The Okta connector integrates with your Okta organisation to pull user lifecycle, authentication, and application assignment metrics.
Prerequisites
- An Okta organisation with admin access
- An API token with read-only permissions
Setup
1. Create an API Token
- Sign in to your Okta Admin Console
- Go to Security > API > Tokens
- Click Create Token
- Name it "Compass IAM Discovery"
- Copy the token value — it won't be shown again
Important: The token inherits the permissions of the admin who creates it.

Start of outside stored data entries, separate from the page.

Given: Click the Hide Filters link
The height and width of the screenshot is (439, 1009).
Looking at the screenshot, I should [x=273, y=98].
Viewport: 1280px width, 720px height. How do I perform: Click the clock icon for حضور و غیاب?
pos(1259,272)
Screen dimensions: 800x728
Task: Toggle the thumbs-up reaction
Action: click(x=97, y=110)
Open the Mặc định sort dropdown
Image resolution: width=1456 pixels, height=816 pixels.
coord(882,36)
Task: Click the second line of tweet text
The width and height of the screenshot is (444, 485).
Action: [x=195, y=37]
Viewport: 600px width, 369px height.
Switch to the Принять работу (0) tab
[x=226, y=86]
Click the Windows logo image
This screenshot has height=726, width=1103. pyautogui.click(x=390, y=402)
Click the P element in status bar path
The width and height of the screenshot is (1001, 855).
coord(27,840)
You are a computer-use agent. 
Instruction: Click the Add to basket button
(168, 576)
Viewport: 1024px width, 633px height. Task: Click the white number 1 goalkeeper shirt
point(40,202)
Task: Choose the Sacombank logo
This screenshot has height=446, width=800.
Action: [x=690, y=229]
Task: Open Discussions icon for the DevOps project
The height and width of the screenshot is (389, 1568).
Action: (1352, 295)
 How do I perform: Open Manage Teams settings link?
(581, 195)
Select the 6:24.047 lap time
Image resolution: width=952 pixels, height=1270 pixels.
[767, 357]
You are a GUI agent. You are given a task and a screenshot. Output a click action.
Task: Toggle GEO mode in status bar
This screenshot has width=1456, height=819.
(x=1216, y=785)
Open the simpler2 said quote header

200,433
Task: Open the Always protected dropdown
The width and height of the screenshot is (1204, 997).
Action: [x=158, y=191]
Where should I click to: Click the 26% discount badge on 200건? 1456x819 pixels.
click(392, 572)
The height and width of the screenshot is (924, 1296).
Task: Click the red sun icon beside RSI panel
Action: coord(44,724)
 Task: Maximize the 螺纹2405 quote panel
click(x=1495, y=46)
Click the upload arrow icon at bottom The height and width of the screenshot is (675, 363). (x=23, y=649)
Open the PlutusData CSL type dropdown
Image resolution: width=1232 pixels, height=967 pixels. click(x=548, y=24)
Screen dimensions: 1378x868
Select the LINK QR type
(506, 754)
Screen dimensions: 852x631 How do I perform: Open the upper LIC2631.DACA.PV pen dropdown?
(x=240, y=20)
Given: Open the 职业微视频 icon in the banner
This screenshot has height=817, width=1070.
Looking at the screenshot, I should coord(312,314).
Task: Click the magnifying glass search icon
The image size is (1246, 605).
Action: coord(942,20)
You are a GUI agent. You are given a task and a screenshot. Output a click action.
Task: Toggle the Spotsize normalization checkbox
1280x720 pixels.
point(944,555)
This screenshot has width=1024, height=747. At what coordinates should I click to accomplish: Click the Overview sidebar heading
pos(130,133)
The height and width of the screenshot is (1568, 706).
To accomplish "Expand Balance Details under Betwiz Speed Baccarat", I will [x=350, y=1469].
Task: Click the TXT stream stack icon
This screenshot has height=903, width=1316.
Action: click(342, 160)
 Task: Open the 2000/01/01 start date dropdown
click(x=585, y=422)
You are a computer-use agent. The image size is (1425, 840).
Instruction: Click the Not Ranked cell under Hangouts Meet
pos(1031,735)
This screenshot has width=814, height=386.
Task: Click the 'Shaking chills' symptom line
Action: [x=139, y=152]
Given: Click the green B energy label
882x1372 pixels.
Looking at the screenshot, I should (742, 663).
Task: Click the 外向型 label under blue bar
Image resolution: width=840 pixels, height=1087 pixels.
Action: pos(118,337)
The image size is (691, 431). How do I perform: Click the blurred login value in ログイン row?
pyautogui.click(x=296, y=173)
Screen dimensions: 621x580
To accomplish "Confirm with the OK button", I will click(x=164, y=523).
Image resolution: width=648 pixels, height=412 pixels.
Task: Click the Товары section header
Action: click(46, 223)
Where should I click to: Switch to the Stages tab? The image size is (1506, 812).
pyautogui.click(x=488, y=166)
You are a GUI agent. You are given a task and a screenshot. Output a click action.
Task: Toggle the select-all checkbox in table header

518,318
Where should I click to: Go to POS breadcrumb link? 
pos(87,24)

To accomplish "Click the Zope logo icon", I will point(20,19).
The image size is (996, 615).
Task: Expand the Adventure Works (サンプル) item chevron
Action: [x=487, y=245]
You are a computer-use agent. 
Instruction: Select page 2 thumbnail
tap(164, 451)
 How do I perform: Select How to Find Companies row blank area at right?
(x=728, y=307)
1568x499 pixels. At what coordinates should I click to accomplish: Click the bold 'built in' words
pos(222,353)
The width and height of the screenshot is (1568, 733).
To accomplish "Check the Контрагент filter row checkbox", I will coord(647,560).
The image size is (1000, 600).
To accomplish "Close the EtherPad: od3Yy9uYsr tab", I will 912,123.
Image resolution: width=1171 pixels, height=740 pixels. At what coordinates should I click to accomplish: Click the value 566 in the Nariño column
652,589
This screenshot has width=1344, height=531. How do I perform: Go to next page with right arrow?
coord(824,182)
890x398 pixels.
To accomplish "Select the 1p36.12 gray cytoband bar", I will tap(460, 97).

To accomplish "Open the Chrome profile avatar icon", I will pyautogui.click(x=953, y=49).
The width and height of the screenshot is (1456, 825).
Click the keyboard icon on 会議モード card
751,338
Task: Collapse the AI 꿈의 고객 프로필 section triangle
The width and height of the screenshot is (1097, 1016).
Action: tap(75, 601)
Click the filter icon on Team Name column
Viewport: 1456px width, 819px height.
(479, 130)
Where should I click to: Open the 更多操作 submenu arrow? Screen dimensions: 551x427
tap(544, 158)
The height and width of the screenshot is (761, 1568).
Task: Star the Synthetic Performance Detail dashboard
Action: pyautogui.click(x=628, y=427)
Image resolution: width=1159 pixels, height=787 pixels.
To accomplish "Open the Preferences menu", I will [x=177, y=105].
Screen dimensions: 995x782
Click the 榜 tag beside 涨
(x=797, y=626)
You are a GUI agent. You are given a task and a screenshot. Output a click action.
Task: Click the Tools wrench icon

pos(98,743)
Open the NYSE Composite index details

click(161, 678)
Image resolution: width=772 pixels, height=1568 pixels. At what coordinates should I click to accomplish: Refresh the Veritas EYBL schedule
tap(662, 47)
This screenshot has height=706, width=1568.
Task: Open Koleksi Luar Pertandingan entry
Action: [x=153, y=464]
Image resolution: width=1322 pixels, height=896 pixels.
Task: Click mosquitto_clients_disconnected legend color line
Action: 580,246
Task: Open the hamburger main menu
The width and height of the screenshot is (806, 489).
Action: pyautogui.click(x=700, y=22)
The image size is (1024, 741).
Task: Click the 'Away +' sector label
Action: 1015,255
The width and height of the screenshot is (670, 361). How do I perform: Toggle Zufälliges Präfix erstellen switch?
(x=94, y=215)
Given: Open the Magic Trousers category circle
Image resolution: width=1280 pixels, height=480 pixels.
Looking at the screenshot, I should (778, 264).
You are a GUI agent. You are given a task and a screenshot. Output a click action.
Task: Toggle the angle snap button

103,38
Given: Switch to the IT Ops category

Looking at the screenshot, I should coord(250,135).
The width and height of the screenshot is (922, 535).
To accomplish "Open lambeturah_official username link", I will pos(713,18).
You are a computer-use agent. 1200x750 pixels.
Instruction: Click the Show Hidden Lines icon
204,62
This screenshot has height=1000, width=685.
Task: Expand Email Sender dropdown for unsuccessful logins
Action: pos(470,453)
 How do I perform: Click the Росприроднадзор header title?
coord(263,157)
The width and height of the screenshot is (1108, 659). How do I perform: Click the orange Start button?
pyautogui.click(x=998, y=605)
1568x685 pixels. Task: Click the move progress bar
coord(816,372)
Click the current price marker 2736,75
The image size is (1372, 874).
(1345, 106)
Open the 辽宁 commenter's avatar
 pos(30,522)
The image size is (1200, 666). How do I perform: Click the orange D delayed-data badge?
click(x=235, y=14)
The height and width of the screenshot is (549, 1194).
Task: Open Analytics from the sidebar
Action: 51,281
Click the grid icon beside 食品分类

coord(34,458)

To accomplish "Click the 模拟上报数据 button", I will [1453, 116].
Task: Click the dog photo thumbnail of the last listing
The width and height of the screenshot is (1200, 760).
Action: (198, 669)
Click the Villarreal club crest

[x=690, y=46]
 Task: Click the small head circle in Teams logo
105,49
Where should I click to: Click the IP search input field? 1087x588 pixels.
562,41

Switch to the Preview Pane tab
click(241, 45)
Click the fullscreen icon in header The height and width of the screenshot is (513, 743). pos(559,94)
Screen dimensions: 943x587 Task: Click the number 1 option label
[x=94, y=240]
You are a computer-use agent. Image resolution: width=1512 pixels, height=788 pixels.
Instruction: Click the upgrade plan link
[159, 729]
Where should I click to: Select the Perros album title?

Use a read-only admin account if possible.
2. Add to Compass
- Go to Settings > Connectors in Compass
- Click Add Connector > Okta
- Enter:
- Okta Domain — Your org URL (e.g.,
yourcompany.okta.com) - API Token — The token you just created
- Okta Domain — Your org URL (e.g.,
- Click Test Connection
- Save
Metrics Collected
| Category | Metrics |
|---|---|
| Users | Total count, active/suspended/deprovisioned, creation rate, stale accounts |
| MFA | Enrollment rate, factor types, users without MFA enrolled |
| Applications | Total apps, SSO-enabled apps, users per app, unassigned apps |
| Groups | Group count, membership distribution, rule-based vs manual |
| Authentication | Sign-in success/failure rates, locked accounts, suspicious activity |
| Lifecycle | Provisioning status, deprovisioning backlog, joiner/mover/leaver metrics |
Troubleshooting
Rate limiting
Okta enforces API rate limits. If Compass encounters rate limits during data collection, it will automatically retry with backoff. Large organisations (50,000+ users) may take longer to collect.
Token expiration
Okta API tokens expire after 30 days of inactivity. If your connector stops working, regenerate the token and update it in Compass settings.